_Task item_: The entries below are to be repeated exactly as they stand.

(Source records)
........

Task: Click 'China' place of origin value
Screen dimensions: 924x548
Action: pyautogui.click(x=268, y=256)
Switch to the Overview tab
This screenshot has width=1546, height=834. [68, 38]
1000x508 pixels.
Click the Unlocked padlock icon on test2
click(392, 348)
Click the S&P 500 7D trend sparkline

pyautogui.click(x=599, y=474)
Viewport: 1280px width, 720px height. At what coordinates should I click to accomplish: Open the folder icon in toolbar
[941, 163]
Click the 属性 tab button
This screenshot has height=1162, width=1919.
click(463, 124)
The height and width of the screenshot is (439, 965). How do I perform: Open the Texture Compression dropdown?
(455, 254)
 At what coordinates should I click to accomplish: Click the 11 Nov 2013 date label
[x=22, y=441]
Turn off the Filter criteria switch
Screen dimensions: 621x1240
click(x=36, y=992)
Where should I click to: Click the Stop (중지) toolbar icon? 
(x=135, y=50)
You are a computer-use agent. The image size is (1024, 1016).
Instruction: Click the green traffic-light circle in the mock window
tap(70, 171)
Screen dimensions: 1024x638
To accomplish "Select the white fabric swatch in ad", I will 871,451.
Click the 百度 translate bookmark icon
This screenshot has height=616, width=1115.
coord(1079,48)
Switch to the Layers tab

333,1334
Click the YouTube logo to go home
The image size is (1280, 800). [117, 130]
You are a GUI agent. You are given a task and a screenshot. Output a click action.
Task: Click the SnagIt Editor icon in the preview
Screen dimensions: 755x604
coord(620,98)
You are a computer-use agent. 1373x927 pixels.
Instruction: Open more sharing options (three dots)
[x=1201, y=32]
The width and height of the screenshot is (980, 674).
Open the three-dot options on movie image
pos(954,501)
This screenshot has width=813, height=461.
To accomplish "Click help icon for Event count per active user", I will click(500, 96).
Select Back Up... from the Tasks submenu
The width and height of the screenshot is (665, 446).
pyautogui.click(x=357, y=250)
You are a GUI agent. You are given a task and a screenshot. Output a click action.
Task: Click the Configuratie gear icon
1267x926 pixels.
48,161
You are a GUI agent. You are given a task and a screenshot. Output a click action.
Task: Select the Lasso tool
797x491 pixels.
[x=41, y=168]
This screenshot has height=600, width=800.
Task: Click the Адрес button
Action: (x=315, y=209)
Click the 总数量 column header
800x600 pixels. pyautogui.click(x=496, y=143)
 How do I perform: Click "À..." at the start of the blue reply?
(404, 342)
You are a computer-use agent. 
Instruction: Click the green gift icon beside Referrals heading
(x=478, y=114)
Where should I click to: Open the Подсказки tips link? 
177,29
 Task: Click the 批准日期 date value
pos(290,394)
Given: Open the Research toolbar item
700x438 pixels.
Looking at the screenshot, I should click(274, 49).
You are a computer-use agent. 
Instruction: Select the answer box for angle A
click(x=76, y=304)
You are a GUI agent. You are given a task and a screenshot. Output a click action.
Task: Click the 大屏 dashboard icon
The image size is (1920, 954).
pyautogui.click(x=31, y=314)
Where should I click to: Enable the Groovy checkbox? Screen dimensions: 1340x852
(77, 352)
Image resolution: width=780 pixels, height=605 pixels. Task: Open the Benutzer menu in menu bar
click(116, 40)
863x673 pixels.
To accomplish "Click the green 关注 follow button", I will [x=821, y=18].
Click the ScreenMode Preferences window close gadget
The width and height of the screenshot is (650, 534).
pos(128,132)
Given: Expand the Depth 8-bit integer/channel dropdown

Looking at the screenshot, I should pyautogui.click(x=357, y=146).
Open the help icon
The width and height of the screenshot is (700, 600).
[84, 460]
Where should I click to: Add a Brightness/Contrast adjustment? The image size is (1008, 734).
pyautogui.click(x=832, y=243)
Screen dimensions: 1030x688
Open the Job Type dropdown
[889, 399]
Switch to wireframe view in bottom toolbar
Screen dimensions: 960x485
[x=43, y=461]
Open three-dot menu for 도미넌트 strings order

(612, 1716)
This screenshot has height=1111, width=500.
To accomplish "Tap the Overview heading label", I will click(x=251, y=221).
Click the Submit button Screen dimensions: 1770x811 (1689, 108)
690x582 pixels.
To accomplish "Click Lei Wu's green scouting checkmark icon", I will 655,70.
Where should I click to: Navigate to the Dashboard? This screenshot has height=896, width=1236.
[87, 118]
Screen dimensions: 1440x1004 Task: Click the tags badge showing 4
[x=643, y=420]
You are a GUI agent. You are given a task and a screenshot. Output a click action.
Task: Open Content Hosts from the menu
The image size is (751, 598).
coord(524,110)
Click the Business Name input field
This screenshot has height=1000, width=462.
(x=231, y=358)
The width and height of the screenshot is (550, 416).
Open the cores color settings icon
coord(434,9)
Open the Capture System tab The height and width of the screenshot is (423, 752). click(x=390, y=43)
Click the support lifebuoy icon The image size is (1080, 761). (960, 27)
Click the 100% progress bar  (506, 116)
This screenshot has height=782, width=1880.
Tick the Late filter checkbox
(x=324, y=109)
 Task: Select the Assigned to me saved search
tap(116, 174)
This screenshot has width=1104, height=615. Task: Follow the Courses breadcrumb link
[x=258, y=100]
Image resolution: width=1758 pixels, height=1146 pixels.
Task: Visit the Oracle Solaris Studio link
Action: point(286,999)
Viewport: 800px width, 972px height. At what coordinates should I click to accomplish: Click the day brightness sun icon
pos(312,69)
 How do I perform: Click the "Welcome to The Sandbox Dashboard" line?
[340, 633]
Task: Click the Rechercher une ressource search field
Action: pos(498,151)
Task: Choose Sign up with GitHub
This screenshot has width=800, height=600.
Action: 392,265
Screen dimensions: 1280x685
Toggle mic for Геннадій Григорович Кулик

........

_Exercise solution_:
Task: Click 'China' place of origin value
Screen dimensions: 924x548
Action: pyautogui.click(x=268, y=256)
Switch to the Overview tab
This screenshot has width=1546, height=834. [68, 38]
1000x508 pixels.
Click the Unlocked padlock icon on test2
click(392, 348)
Click the S&P 500 7D trend sparkline

pyautogui.click(x=599, y=474)
Viewport: 1280px width, 720px height. At what coordinates should I click to accomplish: Open the folder icon in toolbar
[941, 163]
Click the 属性 tab button
This screenshot has height=1162, width=1919.
click(463, 124)
The height and width of the screenshot is (439, 965). How do I perform: Open the Texture Compression dropdown?
(455, 254)
 At what coordinates should I click to accomplish: Click the 11 Nov 2013 date label
[x=22, y=441]
Turn off the Filter criteria switch
Screen dimensions: 621x1240
click(x=36, y=992)
Where should I click to: Click the Stop (중지) toolbar icon? 
(x=135, y=50)
You are a computer-use agent. The image size is (1024, 1016).
Instruction: Click the green traffic-light circle in the mock window
tap(70, 171)
Screen dimensions: 1024x638
To accomplish "Select the white fabric swatch in ad", I will 871,451.
Click the 百度 translate bookmark icon
This screenshot has height=616, width=1115.
coord(1079,48)
Switch to the Layers tab

333,1334
Click the YouTube logo to go home
The image size is (1280, 800). [117, 130]
You are a GUI agent. You are given a task and a screenshot. Output a click action.
Task: Click the SnagIt Editor icon in the preview
Screen dimensions: 755x604
coord(620,98)
You are a computer-use agent. 1373x927 pixels.
Instruction: Open more sharing options (three dots)
[x=1201, y=32]
The width and height of the screenshot is (980, 674).
Open the three-dot options on movie image
pos(954,501)
This screenshot has width=813, height=461.
To accomplish "Click help icon for Event count per active user", I will click(500, 96).
Select Back Up... from the Tasks submenu
The width and height of the screenshot is (665, 446).
pyautogui.click(x=357, y=250)
You are a GUI agent. You are given a task and a screenshot. Output a click action.
Task: Click the Configuratie gear icon
1267x926 pixels.
48,161
You are a GUI agent. You are given a task and a screenshot. Output a click action.
Task: Select the Lasso tool
797x491 pixels.
[x=41, y=168]
This screenshot has height=600, width=800.
Task: Click the Адрес button
Action: (x=315, y=209)
Click the 总数量 column header
800x600 pixels. pyautogui.click(x=496, y=143)
 How do I perform: Click "À..." at the start of the blue reply?
(404, 342)
You are a computer-use agent. 
Instruction: Click the green gift icon beside Referrals heading
(x=478, y=114)
Where should I click to: Open the Подсказки tips link? 
177,29
 Task: Click the 批准日期 date value
pos(290,394)
Given: Open the Research toolbar item
700x438 pixels.
Looking at the screenshot, I should click(274, 49).
You are a computer-use agent. 
Instruction: Select the answer box for angle A
click(x=76, y=304)
You are a GUI agent. You are given a task and a screenshot. Output a click action.
Task: Click the 大屏 dashboard icon
The image size is (1920, 954).
pyautogui.click(x=31, y=314)
Where should I click to: Enable the Groovy checkbox? Screen dimensions: 1340x852
(77, 352)
Image resolution: width=780 pixels, height=605 pixels. Task: Open the Benutzer menu in menu bar
click(116, 40)
863x673 pixels.
To accomplish "Click the green 关注 follow button", I will [x=821, y=18].
Click the ScreenMode Preferences window close gadget
The width and height of the screenshot is (650, 534).
pos(128,132)
Given: Expand the Depth 8-bit integer/channel dropdown

Looking at the screenshot, I should pyautogui.click(x=357, y=146).
Open the help icon
The width and height of the screenshot is (700, 600).
[84, 460]
Where should I click to: Add a Brightness/Contrast adjustment? The image size is (1008, 734).
pyautogui.click(x=832, y=243)
Screen dimensions: 1030x688
Open the Job Type dropdown
[889, 399]
Switch to wireframe view in bottom toolbar
Screen dimensions: 960x485
[x=43, y=461]
Open three-dot menu for 도미넌트 strings order

(612, 1716)
This screenshot has height=1111, width=500.
To accomplish "Tap the Overview heading label", I will click(x=251, y=221).
Click the Submit button Screen dimensions: 1770x811 (1689, 108)
690x582 pixels.
To accomplish "Click Lei Wu's green scouting checkmark icon", I will 655,70.
Where should I click to: Navigate to the Dashboard? This screenshot has height=896, width=1236.
[87, 118]
Screen dimensions: 1440x1004 Task: Click the tags badge showing 4
[x=643, y=420]
You are a GUI agent. You are given a task and a screenshot. Output a click action.
Task: Open Content Hosts from the menu
The image size is (751, 598).
coord(524,110)
Click the Business Name input field
This screenshot has height=1000, width=462.
(x=231, y=358)
The width and height of the screenshot is (550, 416).
Open the cores color settings icon
coord(434,9)
Open the Capture System tab The height and width of the screenshot is (423, 752). click(x=390, y=43)
Click the support lifebuoy icon The image size is (1080, 761). (960, 27)
Click the 100% progress bar  (506, 116)
This screenshot has height=782, width=1880.
Tick the Late filter checkbox
(x=324, y=109)
 Task: Select the Assigned to me saved search
tap(116, 174)
This screenshot has width=1104, height=615. Task: Follow the Courses breadcrumb link
[x=258, y=100]
Image resolution: width=1758 pixels, height=1146 pixels.
Task: Visit the Oracle Solaris Studio link
Action: point(286,999)
Viewport: 800px width, 972px height. At what coordinates should I click to accomplish: Click the day brightness sun icon
pos(312,69)
 How do I perform: Click the "Welcome to The Sandbox Dashboard" line?
[340, 633]
Task: Click the Rechercher une ressource search field
Action: pos(498,151)
Task: Choose Sign up with GitHub
This screenshot has width=800, height=600.
Action: 392,265
Screen dimensions: 1280x685
Toggle mic for Геннадій Григорович Кулик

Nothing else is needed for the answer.